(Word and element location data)
>>

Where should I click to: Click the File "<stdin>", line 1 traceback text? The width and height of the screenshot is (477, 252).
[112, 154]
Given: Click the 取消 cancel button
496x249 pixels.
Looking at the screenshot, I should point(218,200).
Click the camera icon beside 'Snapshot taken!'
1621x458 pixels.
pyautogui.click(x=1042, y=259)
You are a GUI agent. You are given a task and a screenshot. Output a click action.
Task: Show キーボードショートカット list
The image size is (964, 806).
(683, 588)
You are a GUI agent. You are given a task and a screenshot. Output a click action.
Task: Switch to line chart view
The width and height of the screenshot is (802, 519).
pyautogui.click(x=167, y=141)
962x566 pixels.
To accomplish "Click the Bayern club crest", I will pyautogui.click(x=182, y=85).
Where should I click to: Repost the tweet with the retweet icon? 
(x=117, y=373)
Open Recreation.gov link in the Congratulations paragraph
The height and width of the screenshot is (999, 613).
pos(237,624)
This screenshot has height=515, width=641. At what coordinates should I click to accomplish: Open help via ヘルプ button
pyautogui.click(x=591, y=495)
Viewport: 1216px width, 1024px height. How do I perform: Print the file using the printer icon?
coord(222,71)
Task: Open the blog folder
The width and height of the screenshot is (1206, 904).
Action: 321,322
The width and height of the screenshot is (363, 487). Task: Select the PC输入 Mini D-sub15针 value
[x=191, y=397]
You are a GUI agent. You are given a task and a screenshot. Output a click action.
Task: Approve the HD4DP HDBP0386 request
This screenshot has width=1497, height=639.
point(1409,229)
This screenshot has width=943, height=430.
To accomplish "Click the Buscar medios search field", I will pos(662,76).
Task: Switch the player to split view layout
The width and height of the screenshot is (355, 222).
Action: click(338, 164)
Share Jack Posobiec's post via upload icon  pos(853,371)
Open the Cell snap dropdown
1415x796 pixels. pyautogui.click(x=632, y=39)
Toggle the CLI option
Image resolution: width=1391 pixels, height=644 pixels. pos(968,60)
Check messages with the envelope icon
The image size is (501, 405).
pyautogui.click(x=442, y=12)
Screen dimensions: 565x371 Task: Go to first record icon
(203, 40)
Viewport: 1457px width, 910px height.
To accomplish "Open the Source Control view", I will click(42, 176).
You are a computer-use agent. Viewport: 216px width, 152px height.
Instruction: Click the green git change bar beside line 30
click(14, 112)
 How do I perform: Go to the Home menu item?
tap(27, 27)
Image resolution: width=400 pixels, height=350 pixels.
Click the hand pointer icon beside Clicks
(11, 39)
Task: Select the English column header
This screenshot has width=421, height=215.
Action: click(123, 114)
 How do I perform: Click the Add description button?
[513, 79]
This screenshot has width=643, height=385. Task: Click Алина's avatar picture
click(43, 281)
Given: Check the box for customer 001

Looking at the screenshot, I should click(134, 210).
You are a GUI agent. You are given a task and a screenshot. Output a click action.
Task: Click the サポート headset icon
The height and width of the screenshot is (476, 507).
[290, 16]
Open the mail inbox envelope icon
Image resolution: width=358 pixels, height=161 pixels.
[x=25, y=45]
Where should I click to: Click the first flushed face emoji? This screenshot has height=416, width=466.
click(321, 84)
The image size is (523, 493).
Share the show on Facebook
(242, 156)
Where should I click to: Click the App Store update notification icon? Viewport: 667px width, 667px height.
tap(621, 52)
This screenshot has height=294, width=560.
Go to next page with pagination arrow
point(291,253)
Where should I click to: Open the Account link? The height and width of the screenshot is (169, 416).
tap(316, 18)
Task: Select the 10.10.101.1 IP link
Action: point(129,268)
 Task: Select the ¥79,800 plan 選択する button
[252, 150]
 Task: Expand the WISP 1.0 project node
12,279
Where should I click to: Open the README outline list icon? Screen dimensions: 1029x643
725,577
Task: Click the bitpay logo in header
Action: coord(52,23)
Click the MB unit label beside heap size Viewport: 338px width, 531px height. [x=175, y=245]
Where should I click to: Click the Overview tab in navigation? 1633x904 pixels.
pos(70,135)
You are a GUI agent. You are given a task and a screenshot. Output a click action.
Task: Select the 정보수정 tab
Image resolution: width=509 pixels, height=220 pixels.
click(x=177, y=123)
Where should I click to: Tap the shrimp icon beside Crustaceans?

<<

Copy the listing word for word, starting from its first line and going on through the line that contains "pos(237,624)".

### Answer
Where should I click to: Click the File "<stdin>", line 1 traceback text? The width and height of the screenshot is (477, 252).
[112, 154]
Given: Click the 取消 cancel button
496x249 pixels.
Looking at the screenshot, I should point(218,200).
Click the camera icon beside 'Snapshot taken!'
1621x458 pixels.
pyautogui.click(x=1042, y=259)
You are a GUI agent. You are given a task and a screenshot. Output a click action.
Task: Show キーボードショートカット list
The image size is (964, 806).
(683, 588)
You are a GUI agent. You are given a task and a screenshot. Output a click action.
Task: Switch to line chart view
The width and height of the screenshot is (802, 519).
pyautogui.click(x=167, y=141)
962x566 pixels.
To accomplish "Click the Bayern club crest", I will pyautogui.click(x=182, y=85).
Where should I click to: Repost the tweet with the retweet icon? 
(x=117, y=373)
Open Recreation.gov link in the Congratulations paragraph
The height and width of the screenshot is (999, 613).
pos(237,624)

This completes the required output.